Wednesday, June 22, 2011

Numbers Tell Stories

According to the U.S. Census Bureau, American families have been losing ground financially over the last decade. The median household income in the U.S. in 2009 was $49,777. While that is 22.3 percent more than the median of $40,696 in 1999, after adjusting for inflation the median is actually 5.3 percent lower than it was a decade before.

Meanwhile, according to the Kaiser Family Foundation, the cost of coverage for a family of four has climbed 131 percent from 1999 to 2010. The average annual premiums for employer-sponsored health insurance in 2010 was $5,049 for single coverage and $13,770 for family coverage.
~ from Employment-Based Health Insurance Fails America by Wendell Potter ~
Amid all the talk in Washington these days about why the US economy is so anemic, figures like these get the short shrift. Even if we decided to disregard the "adjusted for inflation" variable, the 131 percent increase in health insurance costs versus the 22.3 percent increase in median income represents a glaring problem!

It should go without saying that other costs of living -- food, shelter, utilities, clothing, transportation and entertainment -- have increased as well. So, this is why it IS important to adjust for inflation. What it all comes down to is that, while wages remain stagnant, everything else keeps going up.

This disparity offers a clear reason why Obamacare isn't the panacea its supporters make it out to be. The chief problem with this administration's so-called health care reform is that it did NOTHING to reform costs.
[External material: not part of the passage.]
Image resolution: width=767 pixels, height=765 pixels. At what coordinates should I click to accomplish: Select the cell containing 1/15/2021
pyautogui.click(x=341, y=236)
With no cost containment mechanism and the cost of health care climbing faster than almost any other sector of the economy, it amounts to placing a small band-aid over a wound that keeps spreading.

Far worse, as many critics have pointed out again and again, the reform package with its individual mandate amounts to nothing more than an unstated bailout of the health insurance industry -- an industry that has no need to be bailed out because they already are sitting pretty.